Nickel is a very prevalent element that is found everywhere. It is most frequently used in producing stainless steel, which increases the metal's durability and resistance to corrosion. Stainless steel is produced using about 70% of the world's nickel. It's interesting to note that only 25% of the five-cent American coin is composed of nickel.

Another popular metal for plating and alloying is nickel. Equipment for chemistry and labs, as well as other objects that require a highly smooth, polished surface, can all be coated with it.

FUN FACT: The name nickel comes from a German legend from the Middle Ages. Although nickel ore resembles copper ore, the old miners blamed a naughty sprite called nickel when they couldn't extract copper from it.

7. TIN

Tin is very pliable and flexible. It is a component of alloys used to create items like bronze (1/8 tin and 7/8 copper). Pewter also contains a large portion of it (85%–99%).

Fun fact: You may hear a "tin cry" sound when you bend a tin bar. The crystal structure is rebuilding itself, producing a twanging sound (called twining).

FUN FACT: The earliest alloy created by humans was made of bronze.

8. Titanium

This new metal is truly wonderful. It was initially discovered in 1791, made in its purest form for the first time in 1910, and produced outside of a lab for the first time in 1932. Although titanium is the seventh most abundant metal on Earth, it is extremely difficult to purify. This explains why this metal costs so much. Additionally, it is very valuable.

  • Because titanium is biocompatible, your body won't rebel against it and reject it. Titanium is a common material for medical implants.
  • It has a greater strength-to-weight ratio than any other metal. As a result, it has tremendous value for everything that flies.
  • Resilient to corrosion
  • Metal cutting tools are coated with titanium nitride, an incredibly stiff and low-friction material created when titanium reacts with nitrogen in a high-energy vacuum.

FUN FACT: Titanium resists corrosion because it reacts with oxygen immediately, forming a thin, tough barrier that shields the metal. A new barrier forms immediately when the old one is removed. It resembles self-healing in some ways.

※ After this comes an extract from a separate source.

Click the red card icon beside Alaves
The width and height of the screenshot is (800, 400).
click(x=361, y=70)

BONUS INTERESTING FACT: Titanium does not occur naturally by itself. Another element always joins it.

9. Magnesium

Magnesium is a really interesting metal. It weighs about two-thirds as much as aluminum but is just as strong. As a result, it is becoming more and more common. This is most frequently seen as an alloy. The result is a hybrid material with particular qualities that they created by combining it with other metals and elements. It may also be simpler to use in production procedures as a result.

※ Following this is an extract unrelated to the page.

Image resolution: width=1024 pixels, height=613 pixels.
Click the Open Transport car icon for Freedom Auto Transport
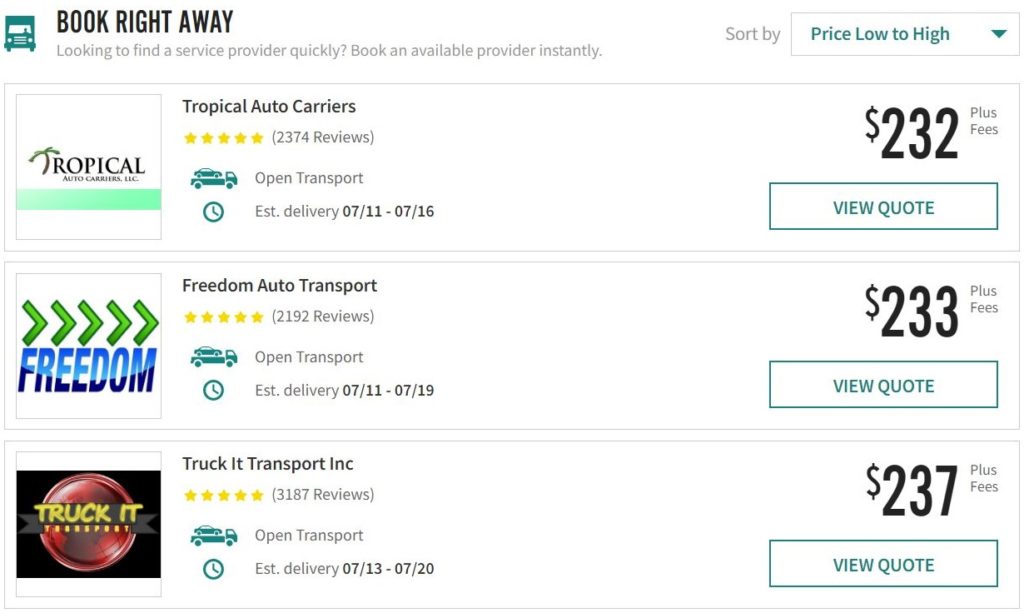(212, 356)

Magnesium is commonly used in the automobile industry. Magnesium is considered an improvement over aluminum regarding high-strength weight reduction and isn't significantly more expensive. In performance vehicles, magnesium is found in transmission cases, engine blocks, and wheel rims.

Magnesium does have some drawbacks, though. It will rust more quickly than aluminum. For instance, metal won't corrode but will rust when exposed to water. It costs nearly twice as much as aluminum, although it can work with it more quickly in manufacturing. Magnesium burns extremely hot and is highly flammable. Metal chips, filings, and powder must be disposed of carefully to avoid explosions.

10. Bronze

Although tin makes up about 12% of its composition, copper makes up most of it. The end product is a more durable and hardy metal than regular copper. Additionally, bronze may be an alloy containing other elements. For instance, common alloy components include aluminum, nickel, zinc, and manganese. Each of these can significantly alter the metal.

Bronze is a distinctive and significant historical significance (such as in the Bronze Age). Huge church bells are one typical example of where to witness it. Due to its strength and toughness, bronze doesn't bend or shatter when struck like other metals. It sounds good as well. Modern applications include guitar strings, springs, bearings, and works of art.

FUN FACT: The earliest alloy created by humans was made of bronze.